Travel is akin to science fiction because the grossly unfamiliar constantly mixes with the real. One not only traverses space but also epoch and culture. My first impressions: a large number of old people, an abundance of charity shops, turtle-shaped women, not many cops around but road cameras everywhere, twice as many cars, a lot of obvious wealth by comparison with other countries and a strange kind of stick-in-the-mud aggression coming from somewhere.

Consumer products always look very new. I spent money like water. For some reason I felt nervous in talking to strangers – my fault? Or a visitor’s subliminal awareness of the psychic field in which the British now live as a set of warnings: (“Don’t get too close to my intentions.” “Don’t challenge my individualism.”) But then oddly moderated by their contrastive cheerfulness or a pumped-up bonhomie, a bit like the advertising, (“Have it your way”, “Live your own life.”) Strange signs in pubs invoking people to be joyous. Nobody gets up until 9am, so I usually had three hours of peace and reflection. Wonderful clean cold air. I tried to remember the names of plants.

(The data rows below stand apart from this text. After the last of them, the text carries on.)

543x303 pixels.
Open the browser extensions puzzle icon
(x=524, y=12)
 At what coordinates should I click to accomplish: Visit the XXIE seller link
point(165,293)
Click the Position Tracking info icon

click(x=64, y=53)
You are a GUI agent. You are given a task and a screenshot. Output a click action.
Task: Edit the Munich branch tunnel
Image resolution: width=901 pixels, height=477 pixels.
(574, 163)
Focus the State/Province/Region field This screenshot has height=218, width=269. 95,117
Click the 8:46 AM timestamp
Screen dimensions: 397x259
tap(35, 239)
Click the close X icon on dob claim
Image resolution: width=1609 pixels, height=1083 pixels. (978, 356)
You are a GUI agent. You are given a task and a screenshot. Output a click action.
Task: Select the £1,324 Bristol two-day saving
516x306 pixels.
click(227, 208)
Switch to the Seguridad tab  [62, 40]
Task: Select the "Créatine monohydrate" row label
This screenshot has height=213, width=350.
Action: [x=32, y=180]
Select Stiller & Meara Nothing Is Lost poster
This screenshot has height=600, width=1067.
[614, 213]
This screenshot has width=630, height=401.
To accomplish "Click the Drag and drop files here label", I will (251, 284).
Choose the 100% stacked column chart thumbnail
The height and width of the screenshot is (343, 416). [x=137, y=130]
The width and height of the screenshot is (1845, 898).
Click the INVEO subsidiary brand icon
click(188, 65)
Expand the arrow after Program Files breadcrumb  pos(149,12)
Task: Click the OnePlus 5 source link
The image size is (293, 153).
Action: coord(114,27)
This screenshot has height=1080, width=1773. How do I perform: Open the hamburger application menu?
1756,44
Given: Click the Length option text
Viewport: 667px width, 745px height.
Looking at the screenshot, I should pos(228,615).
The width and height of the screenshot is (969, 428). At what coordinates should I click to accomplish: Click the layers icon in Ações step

The British are now under a lot of pressure to live in a certain way – almost an imposed individualism. (How about that for a puzzle? – a totalitarian individualism.) Things happen pretty fast. There is too much of everything. Moderation can only be construed as failure. The roads have been changed into white-lined lanes where imposed snap decision making causes the driver to think he is being perpetually channeled into something.

Many old people whistle around on electrical wheelchairs, each frowning and heavily involved in their situation. Once country roads now white lined and traffic ingested. Four pounds fifty for parking. Overpopulation. Strange “social” schemes run by supermarkets. Grey hair abounds everywhere amidst over consumption and bad eating habits. Children look bewildered and a little pale.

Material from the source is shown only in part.